The Governance Partnership > A.O.B.

A.O.B.

Now is the winter of our discontent, power company pariahs

Published: 08 December 2011

The Governance Partnership reckons that too many British politicians are too busy playing world statesman to bother minding the store. The ‘store’ is now costing voters and taxpayers dear. One example, says TGP Associate and distinguished editor and writer on financial and consumer affairs and regulation Margaret Stone, is that British business is getting away with shoddy customer service on the cheap. In this, the first of a series of AOB blogs on the wretched state of customer service, Miss Stone targets gas and electricity suppliers.

Thanks be for a mild Autumn and because Winter is only beginning to bare its teeth. According to a leaked report from Consumer Focus, published in the Guardian [2 Nov], it hasn’t stopped some 5 million households falling into fuel poverty, but imagine how much more dire the figure would be if the weather had been severe.

Fuel poverty – when £1, or more, in every £10 of one’s income has to be used to provide adequate heat and light – is shocking. Blame all the obvious culprits – the inexorable rise in energy costs worldwide and the feeble response of David Cameron and his Ministers to the massive price hikes by the energy companies.

But there is section of the community which the six leading energy companies have dragged, needlessly, into the fuel poverty trap. The energy companies’ wilful complexity in both their published tariffs and individual fuel bills may be to their profit but is to the loss of the many gas and electricity customers who haven’t a clue about how their energy bills are calculated. Few are able to read the runes which pass for the energy companies’ tariffs, and so can’t shop around for a better deal elsewhere.

What is needed is simplicity, simplicity and more simplicity in our domestic energy bills. You know it, I know it and so does Chris Huhne, the Energy Secretary, Lord John Mogg and Alistair Buchanan, respectively Chairman and Chief Executive of Ofgem [Office of the Gas and Electricity Markets], uSwitch and even British Gas’s very own consumer panel, a group with a one-off mission which British Gas, to its credit, has now made a permanent listening post for the company.

On this topic, the British Gas Panel went straight to the point. ‘Some customers are falling into fuel poverty. Simpler bills would allow them to assess and manage their energy usage more easily.’

The appalling intricacy of the current charging structure in domestic energy market was highlighted in Ofgem’s call in October for radical reform of that market to replace the 400 tariffs currently bewildering the customer.

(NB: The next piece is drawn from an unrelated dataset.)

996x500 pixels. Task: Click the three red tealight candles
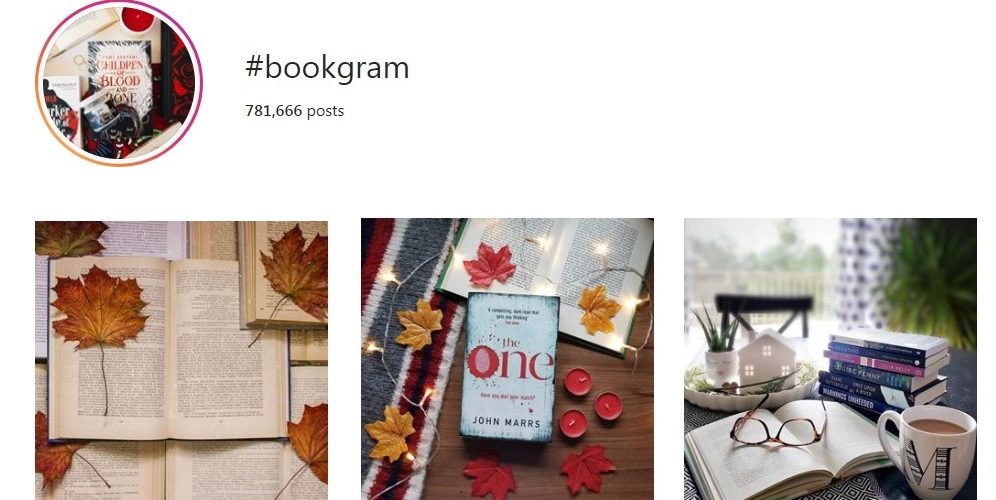[x=590, y=403]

The British Gas paper shows two diagrams. The first, lists the information customers currently need to work out the cheapest standard tariff: it is a complex cell structure involving no fewer than 12 links including consumption, discounts, consumption thresholds, standing charge, unit rate and different tariff rates.

The second, two-point diagram illustrates Ofgem’s recommendation is that all customer should need to know to work out the best deal for them is, the standard tariff plus the unit charge. When its proposal was tested, 85 per cent of consumers were able to identify the cheapest deal in less than a minute. For vulnerable customers, the score was 76 per cent.

What is needed now is action, and concerted action. The energy companies vie with banks as the most unpopular corporate entities in the country and, belatedly, recognise this. Individual actions are not enough. They need to take joined-up action so that Ofgem’s proposals to simplify everyone’s energy bills, backed up by enforceable conditions, can come into force ASAP, and certainly by next winter.

Margaret Stone is an Associate of The Governance Partnership and while editing Enterprise Money Mail ran its 'Save Our High Street' campaign.